GroundFloor started in 2013 as a way to come up with new solutions to North Texas’ problems, such as poverty and illiteracy. It began with $100,000 in seed funding from Dallas-based AT&T and has grown with contributions from individuals and other companies, such as EY and Mary Kay Cosmetics.
Entrepreneurs, startups and nonprofits with a social entrepreneurship mission are eligible. Think companies like Toms, Warby Parker or Roma Boots, which donate shoes, boots or glasses for every one that’s purchased. Cafe Momentum, a downtown Dallas restaurant that trains and employs teen boys who have been in the juvenile system, was the first recipient of GroundFloor funds in 2013.
GroundFloor director Kate Knight describes the fund as a cross between a venture capital fund and an accelerator, but with one major difference: The United Way’s funds are technically a grant and it does not get equity.
“Education, income and health goals are what drives all of our decisions,” Knight said. “So if we can get difference makers in our community working hard on these topics, that is getting something back for us.”
“We can’t just do the same things that we have done for years to solve these problems in our community. We have to try new approaches and come up with new ideas to really make the impact we’re trying to make.”
Applicants must submit a business plan and pitch to a panel of mentors and investors. If chosen, they receive funding and support from the United Way and a group of mentors. To receive the funds, they must hit certain goals, GroundFloor director Kate Knight said.

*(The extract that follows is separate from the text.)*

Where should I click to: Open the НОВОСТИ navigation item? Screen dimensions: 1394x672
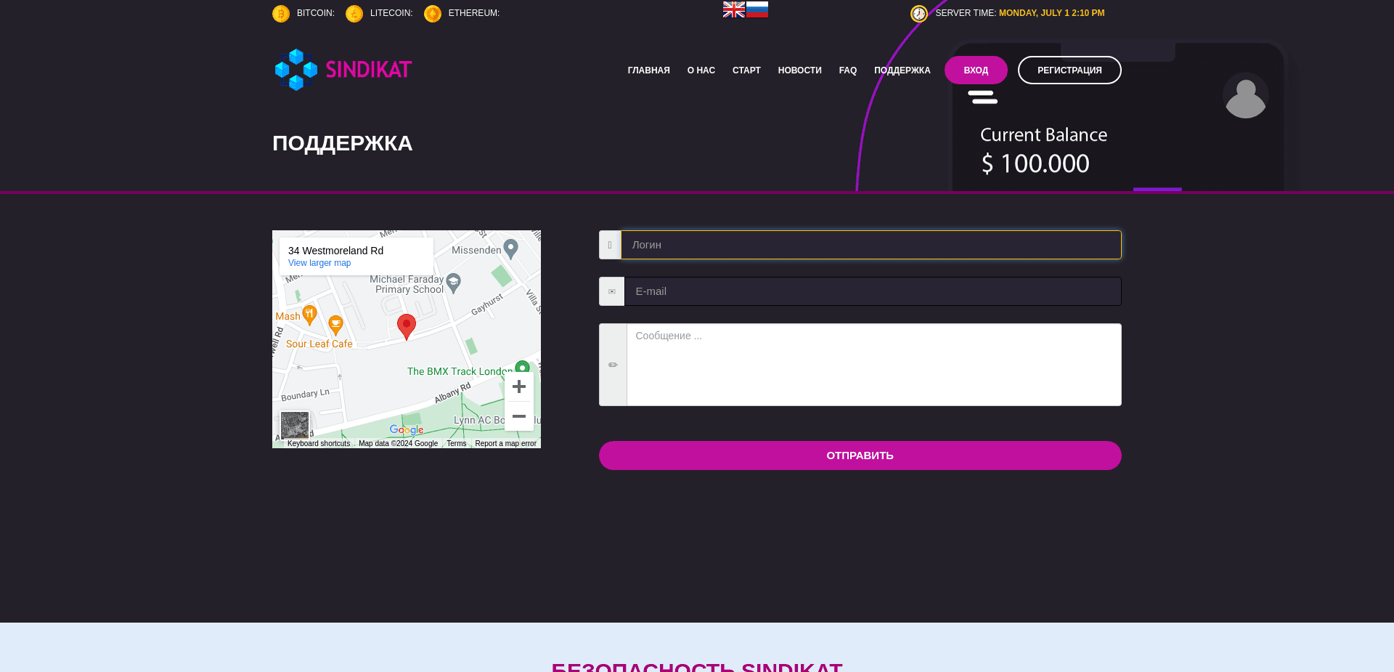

Knight said people are often surprised to hear that a 90-year-old charitable organization like the United Way of Metropolitan Dallas has a fund that promotes innovation.

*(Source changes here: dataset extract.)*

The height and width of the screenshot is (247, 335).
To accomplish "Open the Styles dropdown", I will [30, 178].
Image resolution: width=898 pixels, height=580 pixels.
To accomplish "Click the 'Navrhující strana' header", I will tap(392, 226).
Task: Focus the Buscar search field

“We are not your grandfather’s United Way,” she said.
This year, GroundFloor has selected five fellows to receive a total of $300,000:
- The Akola Project, which hires and trains women in Uganda to make jewelry and educates them about health, finance and wellness, will receive $107,500. The project, which started about a decade ago, now hires Dallas women who face obstacles to employment, such as a history of incarceration or sex trafficking.

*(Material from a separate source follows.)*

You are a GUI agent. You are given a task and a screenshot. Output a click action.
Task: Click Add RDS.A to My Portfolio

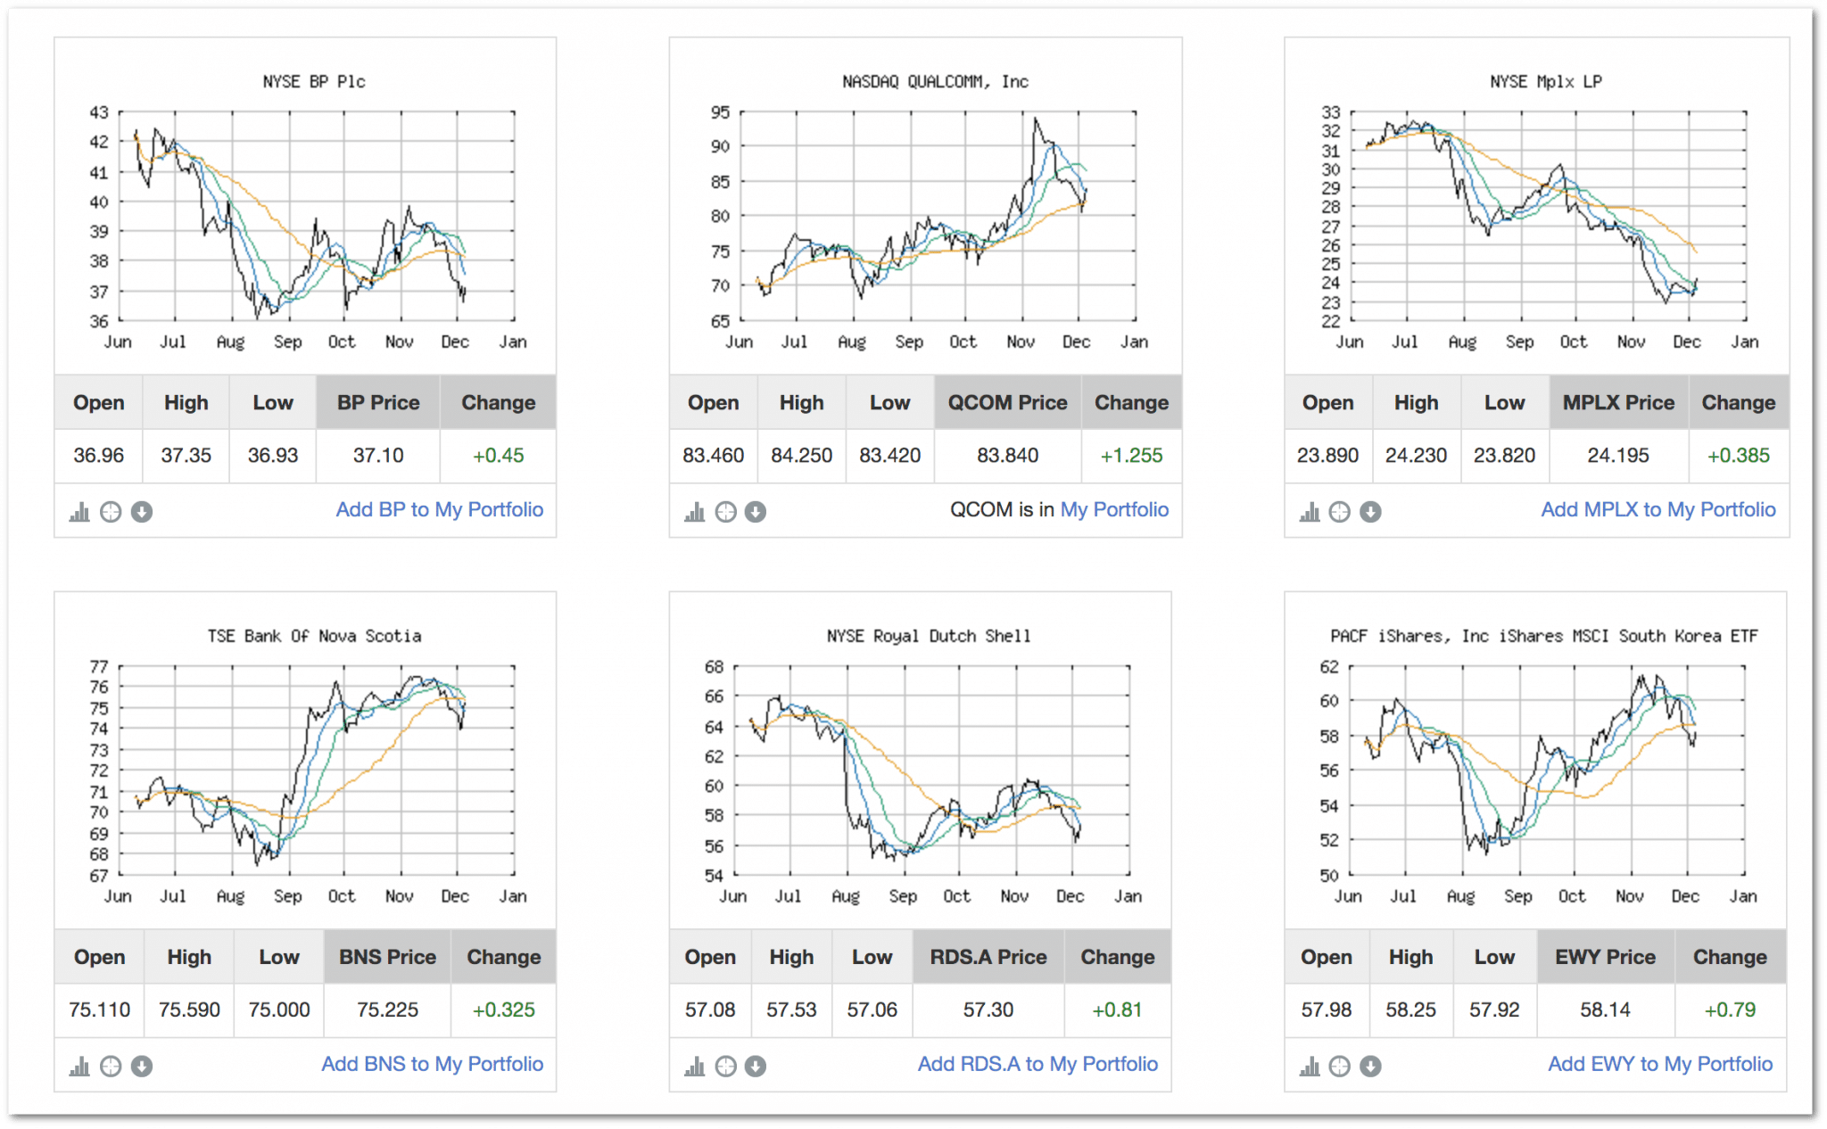click(1038, 1064)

- Bonton Farms is helping to revive the Bonton neighborhood of southern Dallas by growing fruits and vegetables, promoting healthy eating and creating jobs. It will receive an investment of $97,500. It has previously received money from GroundFloor.
- Dallas Teacher Residency prepares classroom teachers to succeed in urban schools so they can boost the quality of children’s education, especially in zip codes with high poverty. The teacher training program is expanding in Dallas and Mesquite. They will receive an investment totaling $148,500. It is GroundFloor’s second investment in the program.
- SafeNight, a mobile app, helps domestic violence organizations and domestic violence victims find open shelter beds. It also allows donors to cover the cost of hotel rooms when local shelters are full. The mobile service can be used online or through a smartphone app. SafeNight will receive an investment of $78,500.
- The Society of Saint Vincent de Paul, a nonprofit, volunteer-based Catholic organization that helps families and individuals struggling with poverty, has a Micro Loan Program. It offers an alternative to high-interest payday and auto title loans that can cause people to end up even deeper in debt. They can also convert high-interest loans into low-interest loans. The group will receive an investment of $62,500 to help fund the loan program.